Recalcati, inaugura allo Yatching Club la ventesima edizione de “Angolo della conversazione”, offrendo una chiave di lettura moderna sui limiti e le potenzialità dell’amore, sul cambiamento che subisce negli anni a causa delle sue complesse dinamiche. Per rendere tutto ciò comprensibile ai presenti ha raccontato alcuni lapsus, errori causati da una sostituzione involontaria di una parola, ascoltati durante le sedute da alcuni suoi pazienti.
Uno in particolare, forse il più significativo, è stato ‘matrimonio /manicomio’. Per questo uomo sposarsi sarebbe stata una pazzia, come entrare in un luogo senza speranza. Da questo errore Recalcati riflette sulla delicata situazione dei rapporti tra i sessi e arriva alla conclusione che essi non hanno mai funzionato. Con un velo di ironia racconta che tutti coloro che superano i limiti e durano nel tempo, oltre a ricevere la santificazione, sono l’esempio di come non credono realmente nel rapporto. L’amore che sa durare è quello dove si ‘condivide l’incondivisibile’, l’idea che siamo fatti diversi.
Un altro lapsus rivelatore è stato ‘cornicizzazione’ termine usato dalla donna per spiegare la complessa situazione in cui si trovata, divisa tra l’amore per il marito così forte da non poterlo lasciare ed il desiderio per gli amanti, capaci di colmare i vuoti coniugali. Qui la sua analisi ha trovato radici più profonde. Recalcati, cercando di capire le motivazioni del continuo tradimento, ha affermato che “, La tendenza ad idealizzare l’amore perfetto, fa sì che i piccoli dettagli facciano fracassare la costruzione del rapporto.

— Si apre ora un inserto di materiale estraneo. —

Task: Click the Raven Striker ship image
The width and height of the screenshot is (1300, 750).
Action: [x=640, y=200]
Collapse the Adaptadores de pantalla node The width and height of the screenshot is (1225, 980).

L’amore ideale ha i giorni contati, mentre le imperfezioni di ciascuno portano alla consapevolezza del mistero caratteriale dell’altro che attrae e dura nel tempo.

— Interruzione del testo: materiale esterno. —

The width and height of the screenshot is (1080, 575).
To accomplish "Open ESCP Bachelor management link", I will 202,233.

Grazie a queste storie lo psicanalista ha individuato l’idiozia dell’uomo e della donna, scoprendo la loro incompatibilità. La prima corrisponde al desiderio maschile, che porta con sé una caratterizzazione feticistica di una parte del corpo della donna, che deve essere sempre presente per vitalizzare il desiderio del corpo. Questo meccanismo rende complicata la fedeltà nei confronti dell’amore per una sola donna, in quanto l’oggetto che l’uomo desidera non ha un nome ed un volto.

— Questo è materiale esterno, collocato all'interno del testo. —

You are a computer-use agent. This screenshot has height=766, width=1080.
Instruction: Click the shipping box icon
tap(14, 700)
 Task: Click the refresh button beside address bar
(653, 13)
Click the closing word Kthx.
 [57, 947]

La seconda, l’idiozia della donna, risiede nella parola come segno d’amore. ‘Parlami, baciami e dimmi che mi ami’ , una serie di richieste che non vengono soddisfatte facilmente. La donna non si accontenta del desiderio, vuole essere diversa dalle altre.
Al termine della lectio, dalla platea, sono emerse diverse riflessioni, come l’innamoramento che a differenza dell’amore corrisponde al caso dell’incontro, qui Recalcati ha esposto perplessità sugli atteggiamenti delle nuove generazioni, soprattutto sull’utilizzo dei siti d’incontri online che non rispettano la naturalezza del fato. Un altro tema, molto attuale emerso dal pubblico è stata l’educazione sessuale e sentimentale che si dovrebbe trasmettere ai giovani. Secondo Recalcati bisogna spiegare che la logica del consumo non ha a che fare con l’esperienza erotica e quando quest’ultima si unisce al sentimento tutto diventa più vertiginoso e potente.
Lo psicanalista conclude la serata rispondendo al primo quesito ‘Quanto le cose possono durare senza morire e diventare una camera a gas?’ ed afferma “Il tempo non riguarda solo i rapporti di coppia, ma tutto quello che facciamo. Il vero incontro d’amore avviene quando nella tua vita succede qualcosa che dona una nuova forma all’esistenza di ciascun individuo”.
Recalcati ha voluto far entrare, il pubblico, nella sua sfera privata confessando il suo incontro d’amore con Giulia. La giovane insegnante che ha cambiato la direzione della sua vita e che ancora oggi, nonostante il tempo l’abbia strappata via da questo mondo, continua ad essere la sua luce e la sua voce che guida lo psicanalista. Questo è l’amore che dura e che mantiene viva la vita.